Serão apresentados os resultados da pesquisa desenvolvida em Lisboa, Londres, São Paulo e Nova Iorque, com uma Bolsa de Estudo da Gulbenkian, tomando a “Lisboa, Cidade Triste e Alegre” (1959) de Victor Palla e Costa Martins como um estudo de caso a partir do qual se problematiza o modo como a fotografia constitui a imagem da cidade no contexto internacional do pós-guerra. A apresentação concentrar-se-á nas ligações entre o livro-exposição “Lisboa” e outros álbuns fotográficos seus contemporâneos, explorando influências conjunturais quer no domínio da imagem fotográfica, quer no entendimento da própria cidade. Abordar-se-á a metodologia seguida na investigação, comentando-se também o material e respectivas condições de pesquisa disponíveis nos diversos centros de documentação consultados.

Nota Biográfica
Nasceu em Lisboa em 1974 e formou-se em História, variante História da Arte, frequentando depois o ano curricular do Mestrado em Ciências da Comunicação. Foi crítica de arte no Expresso de 1998 a 2001, altura em que integra o Instituto de Arte Contemporânea (actual Instituto das Artes) como técnica do Gabinete de Artes Visuais. Leccionou no CAMJAP-FCG o curso “História da Fotografia em Portugal (sécs. XIX e XX)”, assegurando na pós-graduação em “Estudos de Fotografia” do IADE o módulo dedicado à “Fotografia Portuguesa: Instituições e Práticas Artísticas”. Em 2003-2004 realizou um estudo comparativo a nível internacional em torno da “Lisboa” de Victor Palla e Costa Martins com uma Bolsa de Especialização e Valorização Profissional do Serviço de Belas-Artes da Fundação Calouste Gulbenkian.

:: Dados brutos ::
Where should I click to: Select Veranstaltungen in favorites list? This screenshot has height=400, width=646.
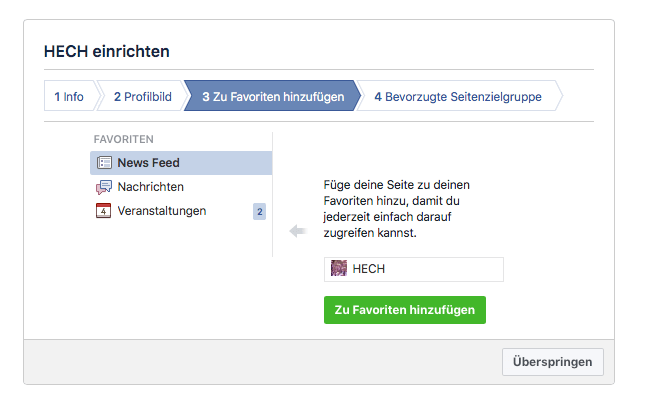[x=181, y=211]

:: Exercícios ::
(a) Troque "pesquisa" por "investigação" no excerto sobre o estudo de “Lisboa, Cidade Triste e Alegre”. Apresente o trecho resultante, começando em "Serão apresentados os" e terminando em "de documentação consultados.".
(b) Prossiga o excerto sobre o estudo de “Lisboa, Cidade Triste e Alegre” a partir do ponto em que termina.
A listagem provém de outra fonte.

:: Respostas por tarefa ::
(a)
Serão apresentados os resultados da investigação desenvolvida em Lisboa, Londres, São Paulo e Nova Iorque, com uma Bolsa de Estudo da Gulbenkian, tomando a “Lisboa, Cidade Triste e Alegre” (1959) de Victor Palla e Costa Martins como um estudo de caso a partir do qual se problematiza o modo como a fotografia constitui a imagem da cidade no contexto internacional do pós-guerra. A apresentação concentrar-se-á nas ligações entre o livro-exposição “Lisboa” e outros álbuns fotográficos seus contemporâneos, explorando influências conjunturais quer no domínio da imagem fotográfica, quer no entendimento da própria cidade. Abordar-se-á a metodologia seguida na investigação, comentando-se também o material e respectivas condições de investigação disponíveis nos diversos centros de documentação consultados.

(b)
— Onde páras “Lisboa, cidade triste e alegre”?, por Luís Camanho

A apresentação comentará o filme-documentário sobre o projecto “Lisboa, cidade triste e alegre” de Costa Martins e Victor Palla, realizado pelo próprio e em estreia absoluta neste curso*. Trata-se de um filme-documentário que tenta um retrato sobre o exercício editorial “Lisboa, cidade triste e alegre” de Victor Palla e Costa Martins realizado no Portugal da década de 1950. Recheado de testemunhos inéditos que atravessam várias gerações e se interrelacionam de forma a construir uma visão multidisciplinar tanto da obra como dos próprios autores.

Nota Biográfica
Nasceu no Porto em 1977. É bacharel em Tecnologias da Comunicação Audiovisual e licenciado em Comunicação Social. Em 1999-2000 realiza 3 curtas-metragens, o projecto foto-documental “A Escola da Lomba” e assina a Direcção de Fotografia de uma curta-metragem de Margarida Quintas. De 2001 a 2004 lecciona as disciplinas de Vídeo e Fotografia no ensino secundário tecnológico e em 2003 escreve uma monografia sobre “Lisboa, cidade triste e alegre” de Costa Martins e Victor Palla.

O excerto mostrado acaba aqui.